Robinson’s Arch

Robinson’s Arch

Members of Congress, take a lesson from Women of the Wall (WOW).

The board of directors for the Israeli-North American women’s activist group, which has petitioned for years for the same right of religious access to the Kotel (Western Wall) as the men, voted 9-2 last week to conditionally accept the proposal by the Israeli government to create a site for egalitarian worship at Robinson’s Arch, immediately adjacent to the Kotel.

Those conditions WOW will insist upon are a site equal to the existing Kotel plaza in size, budget and facilities, and that it be overseen by a pluralist body of Jewish leaders.

In other words, WOW wants Robinson’s Arch to become an equal part of the Kotel.

This is called compromise, and Congress used to be very good at it, until extremists in both Houses, but particularly the House of Representatives, adopted an all-or-nothing approach to law making.

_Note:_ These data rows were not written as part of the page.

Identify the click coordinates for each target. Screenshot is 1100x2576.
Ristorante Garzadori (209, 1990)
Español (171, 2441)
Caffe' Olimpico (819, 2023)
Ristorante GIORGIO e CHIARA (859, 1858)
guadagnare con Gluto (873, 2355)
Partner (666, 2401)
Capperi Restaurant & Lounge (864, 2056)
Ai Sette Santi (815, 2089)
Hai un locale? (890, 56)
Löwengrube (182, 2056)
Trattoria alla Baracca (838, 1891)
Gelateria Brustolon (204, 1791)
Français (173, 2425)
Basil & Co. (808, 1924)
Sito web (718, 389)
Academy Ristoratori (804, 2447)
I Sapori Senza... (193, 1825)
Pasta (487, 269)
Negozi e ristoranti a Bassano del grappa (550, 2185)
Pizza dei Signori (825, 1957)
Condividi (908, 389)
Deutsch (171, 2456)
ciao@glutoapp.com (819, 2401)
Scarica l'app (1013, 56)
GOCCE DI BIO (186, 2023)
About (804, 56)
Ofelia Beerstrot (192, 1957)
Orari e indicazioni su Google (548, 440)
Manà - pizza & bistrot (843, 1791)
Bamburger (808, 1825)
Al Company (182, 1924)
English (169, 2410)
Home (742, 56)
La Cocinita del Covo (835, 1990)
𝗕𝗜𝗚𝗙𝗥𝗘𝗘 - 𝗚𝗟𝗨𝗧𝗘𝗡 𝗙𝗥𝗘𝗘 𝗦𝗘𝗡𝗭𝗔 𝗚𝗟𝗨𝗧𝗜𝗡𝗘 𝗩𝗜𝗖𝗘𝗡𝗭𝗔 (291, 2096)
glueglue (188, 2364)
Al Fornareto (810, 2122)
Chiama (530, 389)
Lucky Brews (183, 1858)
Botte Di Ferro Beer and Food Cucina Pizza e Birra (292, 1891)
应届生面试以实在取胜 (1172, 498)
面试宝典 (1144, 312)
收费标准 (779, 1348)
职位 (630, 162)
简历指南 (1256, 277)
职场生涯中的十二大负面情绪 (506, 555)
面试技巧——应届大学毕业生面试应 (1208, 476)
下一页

Not that WOW doesn’t have its own extremists. In fact, 10 members of WOW, mostly from North America, issued a statement Friday, Oct. 11, saying they remain committed to praying at the Kotel, and to  “the right of all Jewish women to pray together in the ezrat nashim [women’s section] at the Kotel with tallit and tefillin, [and] reading from the Torah scroll.”

One of the dissenters, Phyllis Chesler, went so far as to call the current WOW chair, Anat Hoffman, “dictatorial.”

In a perfect world, Hoffman, who once called Robinson’s Arch “the back of the bus,” may have held out for the Kotel. Now, she and her supporters — faced with powerful political opposition — opted for a pragmatic decision, one that gives them much — though not all — of what they want, and leaves them with influence over the development of Robinson’s Arch should their conditions be met.

Their decision may also have the effect of putting the boiling controversy between haredi and pluralist Jews in Israel on simmer. A little shalom babayit (peace in the house) is never a bad thing, especially in times as uncertain as these.

Again, we point out the WOW board voted to accept the proposal. Democracy carried the day.

We wish Congress would vote a little more and posture a little less. We also wish both sides could rediscover the art of compromise and respectful dissent. These are the tools that made American democracy great. Their absence makes us look weak in the eyes of the world, and that is something the world can ill afford.